The UK soon followed suit, and lumpectomies became the recommended procedure for some women with early stage breast cancer, who met certain other criteria. This change offers many women a breast-conserving surgical option, without affecting their survival.

Patient choice is also now a major factor in selecting which of these treatments is best.

Some women feel a mastectomy is the best option for them, whereas others would rather have a lumpectomy.

“Nowadays, it is very much patient-led. I was always asked: ‘How do you feel about this? Are you happy for us to do this?” says Alex.

“I chose to have a lumpectomy because that’s what felt right for me.

“I’m super happy with how my body looks after my lumpectomy. I took part in the World Cancer Day 2016 naked photoshoot to show women that you can still be womanly even though you’ve had part of your breast removed – that was my motivation. The photos are lovely and tasteful, and when I look at them I just feel so empowered!”

It’s important to note that for some women, a mastectomy is still the best option. It depends on the person and their cancer. Every patient needs to discuss what’s best for them with their doctor so they can make an informed choice.

Looking to the future

Today, more people survive breast cancer than ever before. And research and improvements in surgery have been a big part of this.

But there’s still more we can do to help more women survive the disease.

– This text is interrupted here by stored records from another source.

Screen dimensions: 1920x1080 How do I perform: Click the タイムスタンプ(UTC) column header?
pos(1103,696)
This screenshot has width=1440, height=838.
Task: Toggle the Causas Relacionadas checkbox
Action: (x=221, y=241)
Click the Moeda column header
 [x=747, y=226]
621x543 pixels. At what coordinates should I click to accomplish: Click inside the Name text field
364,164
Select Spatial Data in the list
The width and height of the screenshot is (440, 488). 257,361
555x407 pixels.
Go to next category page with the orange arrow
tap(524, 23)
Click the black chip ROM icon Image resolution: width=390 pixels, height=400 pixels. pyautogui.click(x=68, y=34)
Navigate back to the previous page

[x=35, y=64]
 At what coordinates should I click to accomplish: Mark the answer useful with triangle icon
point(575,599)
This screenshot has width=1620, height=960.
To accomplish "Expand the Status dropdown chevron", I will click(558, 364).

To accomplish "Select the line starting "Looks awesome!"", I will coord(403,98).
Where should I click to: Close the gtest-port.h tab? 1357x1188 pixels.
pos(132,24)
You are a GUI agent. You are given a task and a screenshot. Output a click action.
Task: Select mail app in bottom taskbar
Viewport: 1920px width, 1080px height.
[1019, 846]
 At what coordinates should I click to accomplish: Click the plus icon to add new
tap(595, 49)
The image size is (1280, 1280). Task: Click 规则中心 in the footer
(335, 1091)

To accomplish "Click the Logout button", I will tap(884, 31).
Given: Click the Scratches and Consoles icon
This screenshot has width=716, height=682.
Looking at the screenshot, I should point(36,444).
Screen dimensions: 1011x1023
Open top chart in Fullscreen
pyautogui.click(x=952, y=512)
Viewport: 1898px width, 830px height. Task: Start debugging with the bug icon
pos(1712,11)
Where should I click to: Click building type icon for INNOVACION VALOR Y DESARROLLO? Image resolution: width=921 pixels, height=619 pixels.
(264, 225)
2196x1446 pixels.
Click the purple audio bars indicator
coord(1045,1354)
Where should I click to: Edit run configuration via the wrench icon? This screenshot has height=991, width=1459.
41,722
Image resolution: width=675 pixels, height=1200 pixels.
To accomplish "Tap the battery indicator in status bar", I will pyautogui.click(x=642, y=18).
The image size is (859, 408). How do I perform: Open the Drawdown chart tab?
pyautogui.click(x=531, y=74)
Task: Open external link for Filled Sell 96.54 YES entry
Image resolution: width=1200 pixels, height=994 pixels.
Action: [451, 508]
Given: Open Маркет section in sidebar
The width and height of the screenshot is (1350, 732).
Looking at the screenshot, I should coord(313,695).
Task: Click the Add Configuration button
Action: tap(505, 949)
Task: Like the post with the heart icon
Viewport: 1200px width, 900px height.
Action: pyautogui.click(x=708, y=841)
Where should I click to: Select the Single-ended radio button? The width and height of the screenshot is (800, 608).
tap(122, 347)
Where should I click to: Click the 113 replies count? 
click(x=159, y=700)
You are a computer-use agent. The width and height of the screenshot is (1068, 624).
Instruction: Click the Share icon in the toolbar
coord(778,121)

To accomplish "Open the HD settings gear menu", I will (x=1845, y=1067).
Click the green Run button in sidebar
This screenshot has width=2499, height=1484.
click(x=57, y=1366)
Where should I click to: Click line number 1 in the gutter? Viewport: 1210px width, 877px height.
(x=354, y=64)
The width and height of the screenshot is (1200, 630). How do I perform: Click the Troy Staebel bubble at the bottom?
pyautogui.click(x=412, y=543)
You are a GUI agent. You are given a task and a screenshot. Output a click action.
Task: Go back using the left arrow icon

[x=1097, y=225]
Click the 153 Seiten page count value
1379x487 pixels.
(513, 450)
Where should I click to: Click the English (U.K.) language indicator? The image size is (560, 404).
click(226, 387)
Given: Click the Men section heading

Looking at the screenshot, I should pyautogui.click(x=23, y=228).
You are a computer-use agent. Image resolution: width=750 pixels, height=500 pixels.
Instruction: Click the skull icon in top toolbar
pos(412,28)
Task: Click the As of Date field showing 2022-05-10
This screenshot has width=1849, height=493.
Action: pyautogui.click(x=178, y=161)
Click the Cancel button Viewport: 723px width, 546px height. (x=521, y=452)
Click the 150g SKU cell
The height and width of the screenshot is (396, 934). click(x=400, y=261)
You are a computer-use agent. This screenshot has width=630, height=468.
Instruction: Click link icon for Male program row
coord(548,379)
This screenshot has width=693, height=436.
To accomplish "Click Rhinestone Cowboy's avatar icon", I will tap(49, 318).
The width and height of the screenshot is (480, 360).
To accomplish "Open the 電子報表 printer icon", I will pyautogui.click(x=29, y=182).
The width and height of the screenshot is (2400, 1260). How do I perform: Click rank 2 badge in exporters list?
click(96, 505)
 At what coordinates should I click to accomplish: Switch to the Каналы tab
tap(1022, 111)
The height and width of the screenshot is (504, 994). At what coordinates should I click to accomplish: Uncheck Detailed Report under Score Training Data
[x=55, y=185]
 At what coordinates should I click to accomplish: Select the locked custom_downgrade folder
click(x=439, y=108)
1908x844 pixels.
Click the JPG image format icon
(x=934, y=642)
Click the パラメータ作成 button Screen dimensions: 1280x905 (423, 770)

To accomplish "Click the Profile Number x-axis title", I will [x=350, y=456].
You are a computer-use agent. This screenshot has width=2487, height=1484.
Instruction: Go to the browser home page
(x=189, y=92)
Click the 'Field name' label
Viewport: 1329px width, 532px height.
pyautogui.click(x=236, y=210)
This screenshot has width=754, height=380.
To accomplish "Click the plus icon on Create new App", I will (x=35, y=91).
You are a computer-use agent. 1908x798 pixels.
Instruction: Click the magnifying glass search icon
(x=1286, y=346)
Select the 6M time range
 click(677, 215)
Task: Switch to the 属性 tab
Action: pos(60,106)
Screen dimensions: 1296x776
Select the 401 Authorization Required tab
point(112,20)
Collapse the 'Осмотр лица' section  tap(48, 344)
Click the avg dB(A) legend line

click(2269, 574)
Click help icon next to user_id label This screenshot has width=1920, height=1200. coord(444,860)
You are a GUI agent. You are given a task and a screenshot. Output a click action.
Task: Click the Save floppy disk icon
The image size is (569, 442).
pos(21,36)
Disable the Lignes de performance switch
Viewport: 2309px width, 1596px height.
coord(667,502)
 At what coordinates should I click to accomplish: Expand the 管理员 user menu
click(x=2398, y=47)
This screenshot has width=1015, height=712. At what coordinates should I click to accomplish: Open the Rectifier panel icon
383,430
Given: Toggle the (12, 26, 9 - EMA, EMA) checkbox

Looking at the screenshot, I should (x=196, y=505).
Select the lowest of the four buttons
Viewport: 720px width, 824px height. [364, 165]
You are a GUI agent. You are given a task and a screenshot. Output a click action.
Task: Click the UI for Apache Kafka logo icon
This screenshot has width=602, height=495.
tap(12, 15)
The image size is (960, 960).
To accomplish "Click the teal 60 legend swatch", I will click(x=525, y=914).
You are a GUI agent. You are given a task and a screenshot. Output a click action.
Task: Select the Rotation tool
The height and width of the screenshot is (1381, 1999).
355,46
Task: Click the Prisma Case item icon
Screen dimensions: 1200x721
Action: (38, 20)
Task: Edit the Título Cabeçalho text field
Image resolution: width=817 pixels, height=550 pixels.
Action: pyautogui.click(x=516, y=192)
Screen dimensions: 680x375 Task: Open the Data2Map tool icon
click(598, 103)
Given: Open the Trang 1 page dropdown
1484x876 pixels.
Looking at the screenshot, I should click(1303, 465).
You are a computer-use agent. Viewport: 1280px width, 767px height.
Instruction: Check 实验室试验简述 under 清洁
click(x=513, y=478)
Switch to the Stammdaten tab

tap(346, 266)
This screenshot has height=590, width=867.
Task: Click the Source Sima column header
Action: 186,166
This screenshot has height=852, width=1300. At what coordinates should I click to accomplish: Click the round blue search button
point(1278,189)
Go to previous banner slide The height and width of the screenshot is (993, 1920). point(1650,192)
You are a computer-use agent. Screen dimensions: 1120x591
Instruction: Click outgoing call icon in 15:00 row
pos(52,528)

That’s why we continue to fund research into all aspects of the disease including how to prevent it, diagnose it earlier and improving treatments so they are tailored to each patient’s disease.

As Purushotham looks to the future, he highlights this last point: “As we continue to improve surgery, radiotherapy, drugs and combination treatments, we’re starting to offer patients treatment that’s more targeted to them and the specific faults in the tumour.”

And for Alex, having that option to do what was right for her made all the difference.

“My scar is amazing. I’m proud of my breasts as they are now and I feel that I have a lot to be thankful for!”